二章(四)
深夜のコンビニで、アイスの入ったケースを覗き込む。私と来実はそれぞれ好きなアイスを一つ選び、一緒にレジに出した。店員が訝しげに、ちらちらと私たちを見てくる。それもそのはずだ。こんな深夜に、まだ若い女の子が、二人だけで出歩いているのだから。まあ、実際に出歩ける年齢ではないので、店員の視線が何ともいたたまれない。だが、来実は、毅然とした態度で微笑んでいた。店員は怪しんでいたが、何も言わず、そのまま会計を終えた。
併設されたコインランドリーで、買ったアイスを早速食べる。その合間にイートインスペースもあったのだが、彼女はそこを素通りして、何故かこちらを選んだ。
「うん。美味しいね」
「そうね」
誰かの洗濯物が回る、真夜中のコインランドリーで、アイスを食べる。何とも言えない妙な組み合わせだが、悪くなかった。
「去果」
名を呼ばれて振り向けば、来実が私の方に、アイスののったスプーンを差し出していた。食べろということだろう。遠慮なくいただけば、口の中に甘さが広がる。私も自分のアイスを掬って差し出せば、彼女は嬉しそうにぱくりと頬張った。そして、私たちは顔を見合わせると、どちらからともなく微笑むのだった。

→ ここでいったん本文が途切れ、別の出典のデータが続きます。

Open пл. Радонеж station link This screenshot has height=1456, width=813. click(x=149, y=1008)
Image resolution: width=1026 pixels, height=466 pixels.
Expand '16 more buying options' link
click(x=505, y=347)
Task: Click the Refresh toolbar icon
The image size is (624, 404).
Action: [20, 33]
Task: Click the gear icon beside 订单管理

「所長が協力してくれるって言ってくれて、良かったね」
「本社の出方次第では、彼は敵になるわよ」
「ううん。本社の奴らが何をしてこようと、所長は絶対に私たちの味方をしてくれるよ。だって、他でもない去果の願いだもん」
またこの子は、こういうことを言う。どうせ何を言っても、この子は上手く返してくるから、私は黙ってアイスを食べた。
「ねえ、去果。去果はどうして海が見たいの?」
「小さい頃に見た写真の海が、忘れられなくてね。それからずっと憧れているのよ」
幼い頃に一度だけ見た写真だが、今でもありありと思い出せる。きらきらと輝く青い海。幸せそうに微笑む、若い所長。そして、彼の隣で同じように微笑む、私の知らない人。
その写真を見たのは、所長の自室だった。幼い私は、彼を探して施設内を歩き回っていた。ようやく見つけ出した彼は、自室の机に突っ伏して眠っていた。顔を覗き込めば、閉ざされた目の端に、涙の雫が残っている。彼が眠りながら泣くのはいつものことで、その理由も何となく分かっていたので、驚きはしなかったが、幼心にも胸が締め付けられた。ふと、彼の腕の下に何かがあることに気付き、私は背伸びをして、机の上を見た。それは、開かれたままのアルバムだった。彼の腕に隠れて、写真はほとんど見えなかったが、一枚だけ、はっきりと見えるものがある。それが、海を背景に微笑む、二人の写真だったのだ。
「去果? どうしたの?」
「いえ。少し、その写真のことを、思い出してただけよ」
見てはいけないものを見てしまったと、幼いながらに思った。だから、写真を見たことを、所長に明かしたことはない。来実にも、そこに写った二人のことは話さなかった。
所長と一緒に写った人が誰なのか、私は知っている。予想ではあるが、おそらく間違いないだろう。あの人は、所長の愛する人。そして、私のお母さんだった人。